Input for this task —

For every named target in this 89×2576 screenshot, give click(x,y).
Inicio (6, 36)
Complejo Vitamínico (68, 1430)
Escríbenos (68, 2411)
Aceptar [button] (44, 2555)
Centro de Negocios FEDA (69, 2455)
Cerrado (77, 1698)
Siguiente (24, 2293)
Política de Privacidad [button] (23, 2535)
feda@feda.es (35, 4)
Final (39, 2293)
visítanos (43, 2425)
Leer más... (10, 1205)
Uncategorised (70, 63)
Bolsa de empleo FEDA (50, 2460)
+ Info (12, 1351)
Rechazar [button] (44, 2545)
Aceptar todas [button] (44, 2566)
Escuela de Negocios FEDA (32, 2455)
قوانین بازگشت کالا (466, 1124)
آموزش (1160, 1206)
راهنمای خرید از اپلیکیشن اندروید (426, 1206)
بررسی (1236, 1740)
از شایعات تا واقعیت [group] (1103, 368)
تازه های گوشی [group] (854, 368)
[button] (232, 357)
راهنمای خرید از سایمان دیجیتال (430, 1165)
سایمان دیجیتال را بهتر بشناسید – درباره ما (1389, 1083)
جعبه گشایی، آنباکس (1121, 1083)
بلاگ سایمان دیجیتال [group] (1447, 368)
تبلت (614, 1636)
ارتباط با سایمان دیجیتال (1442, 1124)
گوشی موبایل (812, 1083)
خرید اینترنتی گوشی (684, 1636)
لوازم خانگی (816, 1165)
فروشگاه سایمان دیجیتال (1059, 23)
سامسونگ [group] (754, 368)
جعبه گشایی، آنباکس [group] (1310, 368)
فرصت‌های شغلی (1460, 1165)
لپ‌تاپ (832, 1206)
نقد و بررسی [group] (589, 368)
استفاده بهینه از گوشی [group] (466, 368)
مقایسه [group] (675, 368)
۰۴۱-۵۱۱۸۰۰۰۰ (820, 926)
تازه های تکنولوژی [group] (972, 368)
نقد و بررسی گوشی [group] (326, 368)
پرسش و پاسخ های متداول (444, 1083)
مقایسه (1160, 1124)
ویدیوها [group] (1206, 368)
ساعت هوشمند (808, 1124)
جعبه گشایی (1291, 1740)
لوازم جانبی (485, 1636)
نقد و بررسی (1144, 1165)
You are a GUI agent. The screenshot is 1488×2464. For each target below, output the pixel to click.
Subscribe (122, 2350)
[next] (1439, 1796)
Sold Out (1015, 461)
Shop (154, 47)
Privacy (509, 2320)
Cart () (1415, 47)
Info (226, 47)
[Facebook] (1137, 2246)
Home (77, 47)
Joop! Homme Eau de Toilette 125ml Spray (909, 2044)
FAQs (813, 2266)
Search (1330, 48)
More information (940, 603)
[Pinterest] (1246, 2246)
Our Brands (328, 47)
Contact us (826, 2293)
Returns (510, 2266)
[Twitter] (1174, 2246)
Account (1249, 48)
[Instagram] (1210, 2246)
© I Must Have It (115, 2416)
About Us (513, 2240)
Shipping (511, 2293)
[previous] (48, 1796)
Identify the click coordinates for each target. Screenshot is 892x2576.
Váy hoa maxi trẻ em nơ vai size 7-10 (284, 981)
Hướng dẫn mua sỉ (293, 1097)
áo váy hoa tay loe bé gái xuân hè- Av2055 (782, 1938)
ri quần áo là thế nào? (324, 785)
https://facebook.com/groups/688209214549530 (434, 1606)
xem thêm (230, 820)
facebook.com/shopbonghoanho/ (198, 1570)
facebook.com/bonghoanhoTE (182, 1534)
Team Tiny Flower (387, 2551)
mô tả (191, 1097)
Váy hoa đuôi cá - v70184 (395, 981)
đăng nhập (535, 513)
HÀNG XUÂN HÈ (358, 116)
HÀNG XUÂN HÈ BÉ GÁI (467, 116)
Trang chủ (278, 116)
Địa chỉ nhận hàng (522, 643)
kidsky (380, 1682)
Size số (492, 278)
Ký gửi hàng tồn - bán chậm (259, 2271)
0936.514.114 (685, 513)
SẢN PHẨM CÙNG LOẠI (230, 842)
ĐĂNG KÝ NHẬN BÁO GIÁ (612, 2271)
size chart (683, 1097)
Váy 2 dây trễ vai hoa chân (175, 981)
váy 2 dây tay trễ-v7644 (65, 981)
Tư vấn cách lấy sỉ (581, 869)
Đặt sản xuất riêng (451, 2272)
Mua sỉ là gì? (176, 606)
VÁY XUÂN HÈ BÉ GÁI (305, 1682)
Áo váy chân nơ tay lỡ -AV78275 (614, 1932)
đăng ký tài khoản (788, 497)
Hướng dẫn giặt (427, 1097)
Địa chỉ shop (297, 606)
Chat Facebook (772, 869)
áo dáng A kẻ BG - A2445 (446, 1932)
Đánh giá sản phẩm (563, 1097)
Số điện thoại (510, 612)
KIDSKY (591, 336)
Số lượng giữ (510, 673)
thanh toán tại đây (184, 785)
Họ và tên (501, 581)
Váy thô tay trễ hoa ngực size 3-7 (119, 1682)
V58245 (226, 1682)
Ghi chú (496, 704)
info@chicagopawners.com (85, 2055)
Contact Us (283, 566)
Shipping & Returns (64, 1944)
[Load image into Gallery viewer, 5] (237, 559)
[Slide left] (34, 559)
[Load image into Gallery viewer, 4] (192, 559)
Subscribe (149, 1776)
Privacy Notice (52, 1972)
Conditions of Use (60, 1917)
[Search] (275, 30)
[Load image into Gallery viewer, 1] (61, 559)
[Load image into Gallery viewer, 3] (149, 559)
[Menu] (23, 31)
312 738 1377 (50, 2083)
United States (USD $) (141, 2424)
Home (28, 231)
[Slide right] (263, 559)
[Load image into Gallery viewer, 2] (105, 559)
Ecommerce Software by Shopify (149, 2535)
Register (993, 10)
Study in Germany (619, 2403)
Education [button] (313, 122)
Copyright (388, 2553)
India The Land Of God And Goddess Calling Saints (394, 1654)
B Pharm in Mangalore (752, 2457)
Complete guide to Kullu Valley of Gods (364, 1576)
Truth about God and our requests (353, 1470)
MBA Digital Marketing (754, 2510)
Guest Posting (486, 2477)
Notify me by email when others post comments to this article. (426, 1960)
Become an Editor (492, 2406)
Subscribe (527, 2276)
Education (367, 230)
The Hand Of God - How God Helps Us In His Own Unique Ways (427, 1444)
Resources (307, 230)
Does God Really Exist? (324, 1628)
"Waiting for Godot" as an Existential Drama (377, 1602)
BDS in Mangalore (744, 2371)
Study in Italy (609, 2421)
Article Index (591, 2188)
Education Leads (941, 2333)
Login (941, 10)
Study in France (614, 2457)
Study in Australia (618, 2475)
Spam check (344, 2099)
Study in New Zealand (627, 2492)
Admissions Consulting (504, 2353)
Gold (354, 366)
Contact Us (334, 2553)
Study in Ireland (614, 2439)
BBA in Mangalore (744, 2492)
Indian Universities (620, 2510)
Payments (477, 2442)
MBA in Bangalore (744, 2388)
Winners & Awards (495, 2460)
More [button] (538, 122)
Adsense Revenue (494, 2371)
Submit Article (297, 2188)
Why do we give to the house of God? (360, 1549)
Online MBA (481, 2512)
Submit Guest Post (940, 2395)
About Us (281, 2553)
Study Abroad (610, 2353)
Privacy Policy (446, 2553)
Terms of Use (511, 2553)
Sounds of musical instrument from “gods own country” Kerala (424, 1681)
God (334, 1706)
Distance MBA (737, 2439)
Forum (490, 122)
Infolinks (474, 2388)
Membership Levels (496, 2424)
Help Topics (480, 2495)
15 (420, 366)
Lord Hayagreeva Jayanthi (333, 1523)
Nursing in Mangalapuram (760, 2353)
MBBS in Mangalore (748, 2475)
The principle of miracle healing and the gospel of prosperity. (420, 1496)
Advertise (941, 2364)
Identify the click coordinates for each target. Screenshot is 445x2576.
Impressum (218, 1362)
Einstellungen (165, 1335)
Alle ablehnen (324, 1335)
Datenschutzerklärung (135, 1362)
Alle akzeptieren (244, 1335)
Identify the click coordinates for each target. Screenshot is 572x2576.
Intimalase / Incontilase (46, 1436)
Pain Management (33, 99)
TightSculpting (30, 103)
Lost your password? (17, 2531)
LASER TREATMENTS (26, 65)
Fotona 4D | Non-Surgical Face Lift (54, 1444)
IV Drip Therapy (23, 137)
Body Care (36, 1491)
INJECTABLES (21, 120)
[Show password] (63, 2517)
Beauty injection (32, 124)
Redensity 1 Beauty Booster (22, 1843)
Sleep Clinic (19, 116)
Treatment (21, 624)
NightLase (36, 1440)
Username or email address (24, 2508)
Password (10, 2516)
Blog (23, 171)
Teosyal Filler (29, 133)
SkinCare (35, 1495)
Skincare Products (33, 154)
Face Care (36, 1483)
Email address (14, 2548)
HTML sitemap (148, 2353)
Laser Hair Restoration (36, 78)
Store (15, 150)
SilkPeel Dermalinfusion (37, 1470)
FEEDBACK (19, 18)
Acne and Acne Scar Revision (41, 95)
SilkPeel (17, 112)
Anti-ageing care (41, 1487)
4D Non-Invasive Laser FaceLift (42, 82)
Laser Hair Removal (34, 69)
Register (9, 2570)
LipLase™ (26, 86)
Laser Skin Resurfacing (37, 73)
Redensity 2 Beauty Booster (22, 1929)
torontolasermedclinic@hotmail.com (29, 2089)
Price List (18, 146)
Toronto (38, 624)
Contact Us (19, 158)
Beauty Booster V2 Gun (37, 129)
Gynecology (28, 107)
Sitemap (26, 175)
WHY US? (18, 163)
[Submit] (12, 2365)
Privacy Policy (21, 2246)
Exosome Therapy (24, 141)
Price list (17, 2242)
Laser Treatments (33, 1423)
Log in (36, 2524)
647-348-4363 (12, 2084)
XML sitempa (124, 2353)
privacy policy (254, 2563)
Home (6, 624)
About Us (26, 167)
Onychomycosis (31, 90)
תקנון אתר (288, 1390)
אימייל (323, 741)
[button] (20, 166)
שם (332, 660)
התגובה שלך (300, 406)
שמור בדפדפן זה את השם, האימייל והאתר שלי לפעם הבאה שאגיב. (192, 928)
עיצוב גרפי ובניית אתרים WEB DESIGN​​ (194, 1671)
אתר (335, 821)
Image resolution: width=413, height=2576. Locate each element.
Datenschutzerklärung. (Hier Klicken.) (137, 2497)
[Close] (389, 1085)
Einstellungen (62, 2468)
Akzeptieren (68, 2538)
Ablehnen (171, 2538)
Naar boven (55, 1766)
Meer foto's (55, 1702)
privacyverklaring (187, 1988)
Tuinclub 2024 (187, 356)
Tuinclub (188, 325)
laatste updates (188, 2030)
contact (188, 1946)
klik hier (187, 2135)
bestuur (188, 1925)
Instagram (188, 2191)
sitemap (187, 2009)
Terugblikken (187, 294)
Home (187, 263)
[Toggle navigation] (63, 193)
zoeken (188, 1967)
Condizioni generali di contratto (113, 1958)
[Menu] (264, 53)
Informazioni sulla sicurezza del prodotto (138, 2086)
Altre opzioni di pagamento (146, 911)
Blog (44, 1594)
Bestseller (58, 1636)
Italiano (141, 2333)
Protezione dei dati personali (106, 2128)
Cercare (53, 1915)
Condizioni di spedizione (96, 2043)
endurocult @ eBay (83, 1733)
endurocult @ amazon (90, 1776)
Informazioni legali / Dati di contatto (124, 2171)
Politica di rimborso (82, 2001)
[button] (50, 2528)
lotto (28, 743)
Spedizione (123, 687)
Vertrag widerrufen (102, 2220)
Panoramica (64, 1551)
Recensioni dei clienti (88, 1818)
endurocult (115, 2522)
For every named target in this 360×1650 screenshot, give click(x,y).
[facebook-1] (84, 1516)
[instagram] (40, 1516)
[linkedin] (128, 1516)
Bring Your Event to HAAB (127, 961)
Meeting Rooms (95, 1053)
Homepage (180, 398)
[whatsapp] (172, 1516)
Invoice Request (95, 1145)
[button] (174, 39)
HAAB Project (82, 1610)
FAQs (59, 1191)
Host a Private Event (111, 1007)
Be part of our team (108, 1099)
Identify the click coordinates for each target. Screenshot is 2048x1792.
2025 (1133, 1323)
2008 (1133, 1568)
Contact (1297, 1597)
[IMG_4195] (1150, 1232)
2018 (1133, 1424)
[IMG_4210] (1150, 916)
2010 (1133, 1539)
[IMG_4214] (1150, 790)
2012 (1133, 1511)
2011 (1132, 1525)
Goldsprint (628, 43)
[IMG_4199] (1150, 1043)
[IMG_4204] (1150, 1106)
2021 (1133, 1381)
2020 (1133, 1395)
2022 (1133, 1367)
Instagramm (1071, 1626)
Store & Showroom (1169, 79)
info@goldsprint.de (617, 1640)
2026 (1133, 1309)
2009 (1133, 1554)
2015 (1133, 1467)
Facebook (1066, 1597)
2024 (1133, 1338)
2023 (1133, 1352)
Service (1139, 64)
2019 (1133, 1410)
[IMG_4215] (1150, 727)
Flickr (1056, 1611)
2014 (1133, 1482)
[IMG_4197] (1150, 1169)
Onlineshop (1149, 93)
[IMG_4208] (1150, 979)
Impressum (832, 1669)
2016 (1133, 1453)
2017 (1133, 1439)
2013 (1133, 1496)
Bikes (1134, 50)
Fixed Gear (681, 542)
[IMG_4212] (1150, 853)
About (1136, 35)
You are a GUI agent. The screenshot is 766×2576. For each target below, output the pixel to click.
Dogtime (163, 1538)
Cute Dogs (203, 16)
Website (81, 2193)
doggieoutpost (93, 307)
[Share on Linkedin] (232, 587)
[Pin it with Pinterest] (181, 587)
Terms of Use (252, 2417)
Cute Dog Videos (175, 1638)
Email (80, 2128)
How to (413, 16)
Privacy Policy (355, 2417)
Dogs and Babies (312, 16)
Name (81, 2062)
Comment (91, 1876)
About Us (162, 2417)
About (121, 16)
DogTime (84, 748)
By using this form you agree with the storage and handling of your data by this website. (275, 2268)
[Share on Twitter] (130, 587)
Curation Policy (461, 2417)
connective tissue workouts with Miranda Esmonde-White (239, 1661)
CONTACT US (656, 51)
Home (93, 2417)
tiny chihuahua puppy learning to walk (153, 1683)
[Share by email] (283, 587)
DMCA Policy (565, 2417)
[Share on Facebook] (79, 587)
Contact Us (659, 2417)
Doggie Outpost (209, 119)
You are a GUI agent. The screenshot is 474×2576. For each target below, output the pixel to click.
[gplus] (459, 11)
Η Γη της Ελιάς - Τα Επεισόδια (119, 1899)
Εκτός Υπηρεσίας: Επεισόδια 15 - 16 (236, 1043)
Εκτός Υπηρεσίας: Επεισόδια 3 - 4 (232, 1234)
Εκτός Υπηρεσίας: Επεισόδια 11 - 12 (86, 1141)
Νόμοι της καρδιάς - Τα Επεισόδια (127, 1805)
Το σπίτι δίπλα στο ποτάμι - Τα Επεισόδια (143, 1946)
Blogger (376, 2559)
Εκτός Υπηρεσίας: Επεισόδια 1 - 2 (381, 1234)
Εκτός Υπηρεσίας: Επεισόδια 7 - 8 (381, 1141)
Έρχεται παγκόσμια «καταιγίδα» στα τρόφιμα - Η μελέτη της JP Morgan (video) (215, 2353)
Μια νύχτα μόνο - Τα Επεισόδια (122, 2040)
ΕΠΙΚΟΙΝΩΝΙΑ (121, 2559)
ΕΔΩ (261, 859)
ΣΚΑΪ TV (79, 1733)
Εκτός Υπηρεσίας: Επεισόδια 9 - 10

What is needed —
Retype the records above, but only those lines that fall between the line containing "More information (940, 603)" and the line containing "[previous] (48, 1796)", with both of those lines included, exactly as written.

The answer —
More information (940, 603)
[Pinterest] (1246, 2246)
Our Brands (328, 47)
Contact us (826, 2293)
Returns (510, 2266)
[Twitter] (1174, 2246)
Account (1249, 48)
[Instagram] (1210, 2246)
© I Must Have It (115, 2416)
About Us (513, 2240)
Shipping (511, 2293)
[previous] (48, 1796)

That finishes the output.